LA CORTE SUPREMA DI CASSAZIONE
SEZIONE SESTA CIVILE
SOTTOSEZIONE 1
Composta dagli Ill.mi Sigg.ri Magistrati:
Dott. SCALDAFERRI Andrea – Presidente –
Dott. TRICOMI Laura – Consigliere –
Dott. IOFRIDA Giulia – Consigliere –
Dott. TERRUSI Francesco – rel. Consigliere –
Dott. VELLA Paola – Consigliere –
ha pronunciato la seguente:
ORDINANZA
sul ricorso 14327-2018 proposto da:
B.I., elettivamente domiciliato in ROMA, VIALE MAZZINI, 123, presso lo studio dell’avvocato MAIORANA ROBERTO, che lo rappresenta e difende;
– ricorrente-
e contro
MINISTERO DELL’INTERNO *****, COMMISSIONE TERRITORIALE PER IL RICONOSCIMENTO DELLA PROTEZIONE INTERNAZIONALE DI FIRENZE;
– intimati –
avverso la sentenza n. 818/2017 della CORTE D’APPELLO di PERUGIA, depositata il 04/11/2017;
udita la relazione della causa svolta nella camera di consiglio non partecipata del 19/03/2019 dal Consigliere Relatore Dott.

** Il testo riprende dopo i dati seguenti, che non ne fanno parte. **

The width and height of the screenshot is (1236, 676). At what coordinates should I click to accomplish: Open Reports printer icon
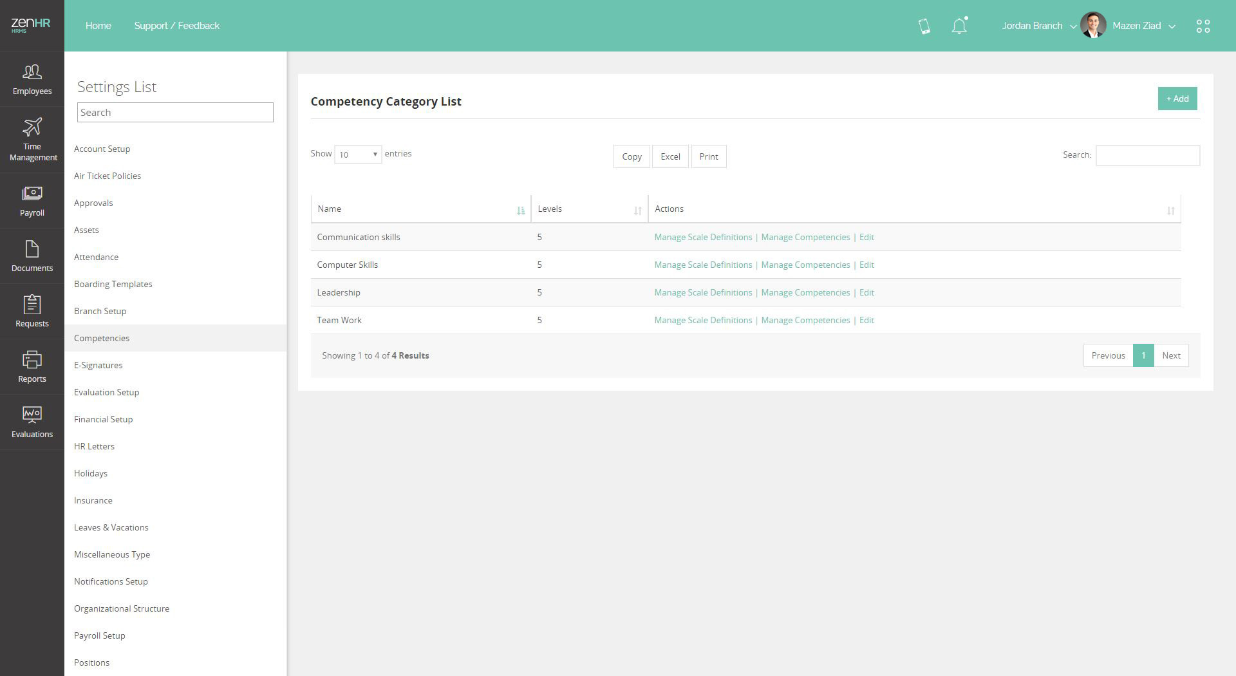tap(32, 360)
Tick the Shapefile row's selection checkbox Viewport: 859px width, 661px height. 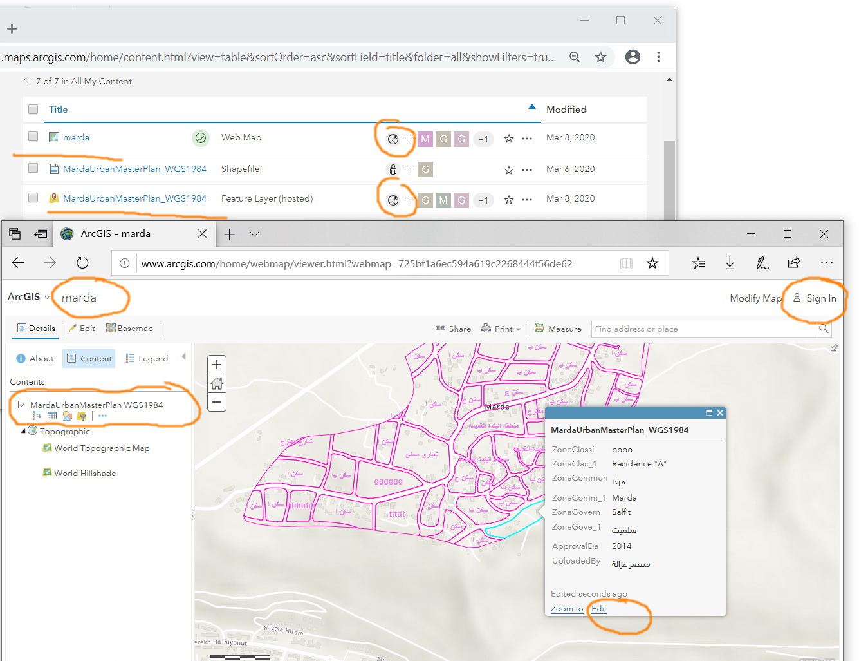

TERRUSI FRANCESCO.
RILEVATO
Che:
B.I. ricorre per cassazione avverso la sentenza della corte d’appello di Perugia che, decidendo sul gravame nei confronti dell’ordinanza che aveva negato la protezione internazionale e quella umanitaria, ha dichiarato estinto il processo d’impugnazione per omessa osservanza dell’ordine di rinnovazione della notifica della citazione all’avvocatura dello Stato;
la corte d’appello ha sottolineato che, constatata la mancata notifica all’avvocatura dello Stato, l’appellante aveva chiesto un termine per rinnovarla; dopodichè, però, non aveva provveduto al rinnovo affermando di ritenere valida la notifica precedentemente effettuata ai sensi del R.D. n. 1611 del 1910, art. 11;
il ricorrente denunzia la violazione o falsa applicazione dell’art. 291 c.p.c. e del citato R.D. n. 1611 del 1910, art. 11;
il Ministero dell’interno non ha svolto difese.
CONSIDERATO
Che:
il ricorso è inammissibile per difetto di specificità (art. 366 c.p.c., n. 3);
secondo l’impugnata sentenza la notifica era stata fatta ai sensi della L. n. 53 del 1994, art. 3-bis;
la L. n. 53 del 1994, art. 3-bis, prevede che “la notificazione con modalità telematica si esegue a mezzo di posta elettronica certificata all’indirizzo risultante da pubblici elenchi, nel rispetto della normativa, anche regolamentare, concernente la sottoscrizione, la trasmissione e la ricezione dei documenti informatici. La notificazione può essere eseguita esclusivamente utilizzando un indirizzo di posta elettronica certificata del notificante risultante da pubblici elenchi”;
l’impugnata sentenza riferisce che l’appellante aveva fatto la notificazione utilizzando un indirizzo “non risultante dai predetti elenchi”;
il ricorrente ha censurato la decisione in base a un ragionamento astratto: egli – come d’altronde espressamente riferito a pag. 6 del ricorso – si è limitato “a esporre una serie di pronunce e orientamenti” a suo dire finalizzati a “chiarire la questione”; orientamenti incentrati sull’affermazione che la notifica sarebbe da considerare valida “anche se il registro indicato fosse il registro Ipa”, ovvero sul rilievo che anche l’indice cd. Ini-Pec è un pubblico elenco, ovvero ancora sulla considerazione che la modalità di perfezionamento della notificazione telematica postula “che la notificazione provenga da un indirizzo Pec (..) a un altro indirizzo Pec, sempre risultante da pubblici elenchi” e che “giunga a compimento il meccanismo telematico che assicura la certezza della procedura di recapito”;
tutte queste considerazioni a niente servono, dal momento che nel ricorso non è specificato come sia stata in concreto eseguita la notificazione a fronte di quanto puntualmente affermato in ordine all’effettuazione “a un indirizzo non risultante dai predetti elenchi”; non deve farsi applicazione del D.P.R. n. 115 del 2002, art. 13, comma 1-quater, stante l’ammissione del ricorrente al patrocinio a spese dello Stato.
P.Q.M.
La Corte dichiara inammissibile il ricorso.
Così deciso in Roma, nella Camera di Consiglio, il 19 marzo 2019.